In de blik van Jezus ligt meer dan wij onder woorden kunnen brengen. Nog één aspect haal ik voor het voetlicht. Er ligt namelijk ook kracht in die blik. Er staat heel uitdrukkelijk in Lucas dat 'de Heere' zich omkeerde. Er had ook kunnen staan dat 'Jezus' zich omkeerde. Maar doordat de titel 'Heere' wordt gebruikt, komt er extra nadruk te liggen op zijn koninklijke macht. De man aan wie op dat moment alle glorie ontnomen is, die daar in het huis van de hogepriester staat, overmeesterd en in de boeien geslagen, is nog altijd de Heere. En als Hij het nodig vindt om met Petrus aan het werk te gaan, dan doet Hij dat. Dan draait Hij zich om, ook al is Hij geboeid. Dat maakt zijn blik ook krachtig. Jezus zelf zorgt door die blik voor het berouw bij Petrus. Hij zorgt door zijn gebed ervoor dat zijn geloof niet zal bezwijken (zie Luc. 22:32). En Hij zorgt er ook voor dat Petrus later opnieuw in dienst genomen wordt (zie Joh. 21:15-23).
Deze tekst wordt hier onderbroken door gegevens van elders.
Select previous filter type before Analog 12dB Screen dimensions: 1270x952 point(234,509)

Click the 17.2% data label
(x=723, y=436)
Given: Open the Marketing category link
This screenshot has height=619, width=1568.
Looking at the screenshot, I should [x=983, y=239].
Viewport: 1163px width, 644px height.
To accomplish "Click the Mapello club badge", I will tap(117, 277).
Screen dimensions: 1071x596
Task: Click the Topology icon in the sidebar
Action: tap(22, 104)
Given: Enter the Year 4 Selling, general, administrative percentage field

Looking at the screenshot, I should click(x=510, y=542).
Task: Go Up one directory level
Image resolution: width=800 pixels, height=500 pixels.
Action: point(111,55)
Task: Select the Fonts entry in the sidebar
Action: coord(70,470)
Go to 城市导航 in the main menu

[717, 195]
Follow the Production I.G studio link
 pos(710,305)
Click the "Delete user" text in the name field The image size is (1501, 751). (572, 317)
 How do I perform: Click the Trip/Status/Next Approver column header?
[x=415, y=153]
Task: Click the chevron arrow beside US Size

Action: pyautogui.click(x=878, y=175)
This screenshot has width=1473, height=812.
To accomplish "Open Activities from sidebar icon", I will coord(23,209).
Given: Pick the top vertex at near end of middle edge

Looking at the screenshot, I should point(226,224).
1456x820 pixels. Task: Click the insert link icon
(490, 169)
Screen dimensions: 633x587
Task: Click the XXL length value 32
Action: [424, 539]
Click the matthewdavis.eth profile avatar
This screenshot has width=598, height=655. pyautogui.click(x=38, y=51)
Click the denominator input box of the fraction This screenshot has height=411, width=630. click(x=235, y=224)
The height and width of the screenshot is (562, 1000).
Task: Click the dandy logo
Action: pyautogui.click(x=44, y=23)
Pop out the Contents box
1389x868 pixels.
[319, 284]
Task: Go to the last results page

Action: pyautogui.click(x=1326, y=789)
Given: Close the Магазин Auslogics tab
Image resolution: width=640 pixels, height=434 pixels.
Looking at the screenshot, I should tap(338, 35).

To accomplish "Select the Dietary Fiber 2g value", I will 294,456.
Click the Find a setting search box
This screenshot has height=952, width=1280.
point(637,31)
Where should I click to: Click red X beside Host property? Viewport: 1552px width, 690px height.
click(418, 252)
De Heere Jezus heeft tot het laatst toe de leiding gehouden over zijn lijden en sterven. Dat maakt zijn lijden en sterven tot een krachtige gebeurtenis. Zo krachtig dat Hij door zijn lijden en sterven de grootste vijanden van God tot geloof en bekering brengt en uiteindelijk zelfs voor eeuwig behoudt.